I have created a new planning for me, with the majority things that were reccomended, and I think this is a plan that I can do even if I am in a tournament:
Monday: 1 blindfold game with analysis, and 1 hour of puzzles
Tuesday: 3 games with analysis
Wednesday: 1 blindfold game with analysis and 1 hour of puzzles
Thursday: 3 games with analysis
Friday: 1 hour or 2 hours of lesson
Saturday: 1 blindfold game with analysis and 30 minutes of puzzles
Sunday: Playing both Sunday Rapid Improvers and analyzing those games
Thread by: @hhart10k
Let's discuss and if you are stuck on something related to the above, ask for help so that we can elaborate and improve together.
1. Training Schedule: My main training schedule changes very often but what I've discovered over time is no matter what my training schedule is one fact remains: I need to play games.

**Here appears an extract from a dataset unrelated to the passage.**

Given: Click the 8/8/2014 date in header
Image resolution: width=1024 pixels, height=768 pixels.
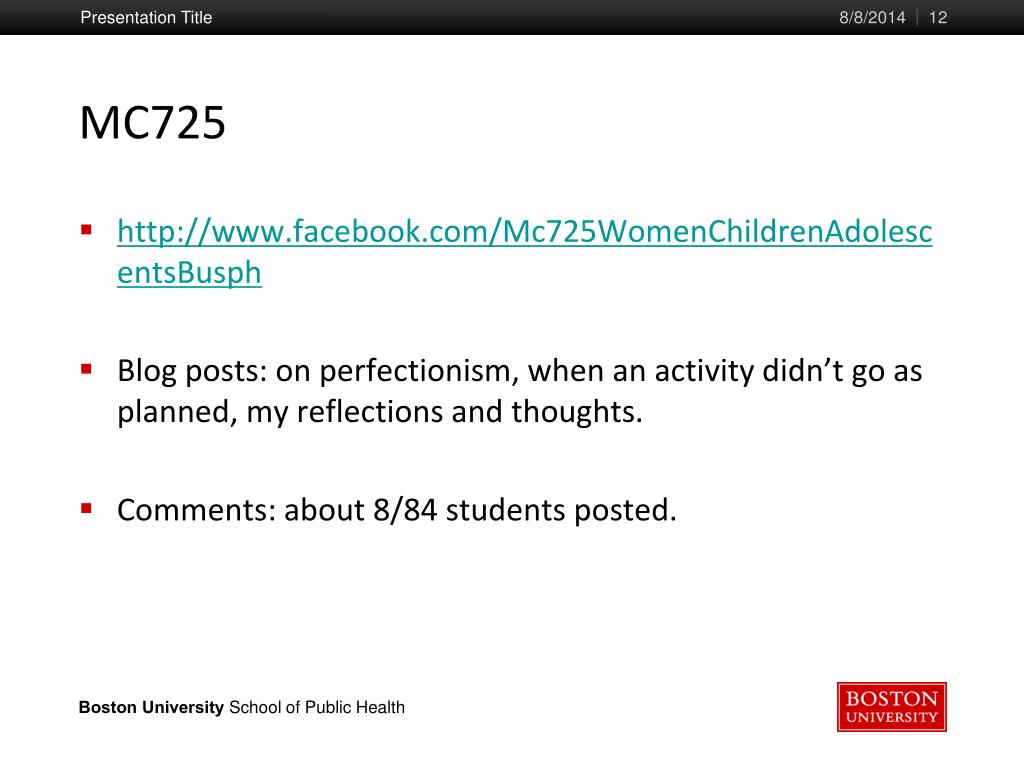Looking at the screenshot, I should click(x=872, y=17).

a typical plan for me is as such:
a. tactic warm ups
b. play 1-3 games playing and reviewing *and* documenting if i am feeling diligent
c. doing *some kind* of additional study (chess network instructional games, opening study on chessable, or god forbid a book haha for example, etc)
2. I personally know I've made progress if I have put in my game requirements. Right now I ignore all the noise of elo going up and down and only focus on the number of games i've played the last 7 days, 30 days, 90 days, and 1 year. My current goal is to hit 2000 and based on looking at the data of the rate of progress, I really need to be playing a minimum of 3 games a day. So if i see less than 21 games over a 7 day period i know i'm not putting in the work. Obviously you can look at elo to see if you are progressing, but just ask yourself, have you ever played 500 games of chess and not gotten stronger? for most people, simply playing is the answer. Other's who don't review their games might need to start doing that.
This is sort of the surface of what kicks my personal chess development in high gear. Would love to hear more training plans others have!